**What is expected:**
Transcribe exactly the lines that fall between the one holding "Switch to the 资格预审补遗/澄清 tab" and the one holding "Where should I", inclusive, from the entries below.

(Collected data)
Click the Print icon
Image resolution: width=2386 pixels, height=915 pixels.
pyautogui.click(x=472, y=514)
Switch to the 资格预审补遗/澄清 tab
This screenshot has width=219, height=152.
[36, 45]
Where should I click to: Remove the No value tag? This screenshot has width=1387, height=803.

---

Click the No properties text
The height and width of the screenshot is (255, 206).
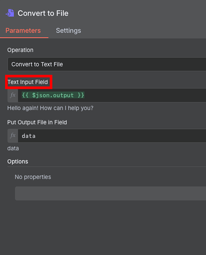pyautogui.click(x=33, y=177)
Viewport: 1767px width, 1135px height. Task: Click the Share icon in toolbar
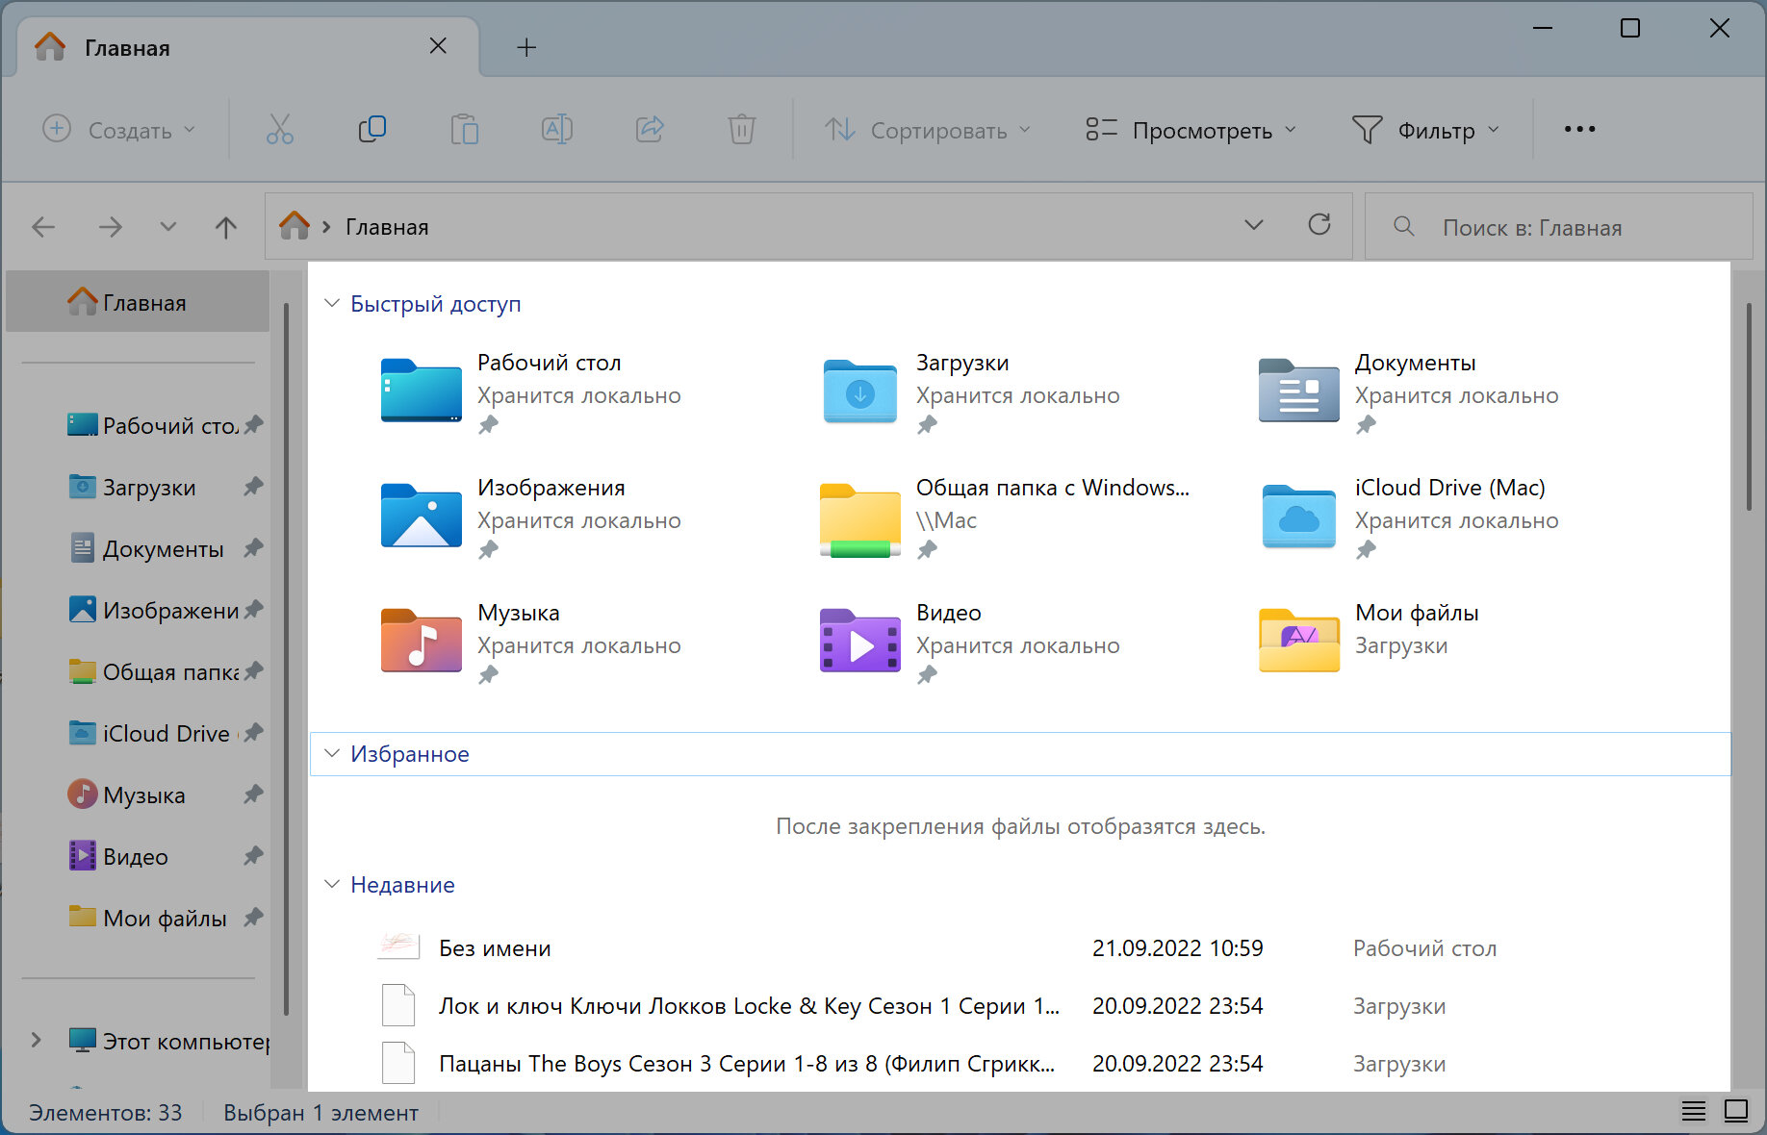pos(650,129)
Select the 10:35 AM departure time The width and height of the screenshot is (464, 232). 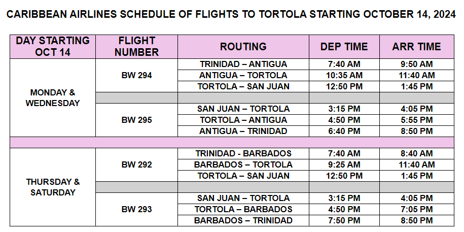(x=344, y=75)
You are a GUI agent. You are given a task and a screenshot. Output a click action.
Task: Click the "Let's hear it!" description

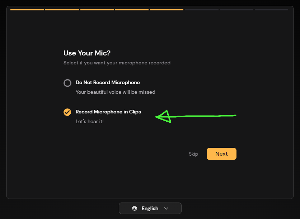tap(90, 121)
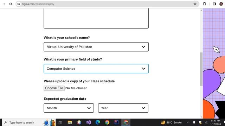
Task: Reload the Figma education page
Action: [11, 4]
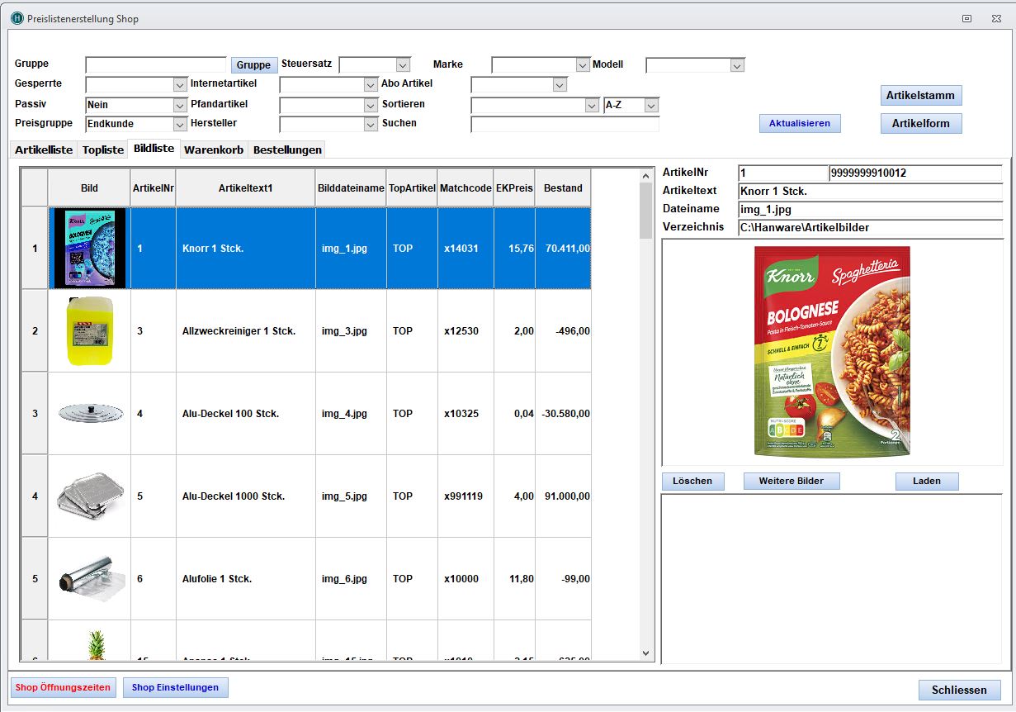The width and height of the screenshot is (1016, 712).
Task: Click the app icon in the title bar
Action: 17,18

**Reply:**
Switch to the 资格预审补遗/澄清 tab
This screenshot has width=219, height=152.
[36, 45]
Where should I click to: Remove the No value tag? This screenshot has width=1387, height=803.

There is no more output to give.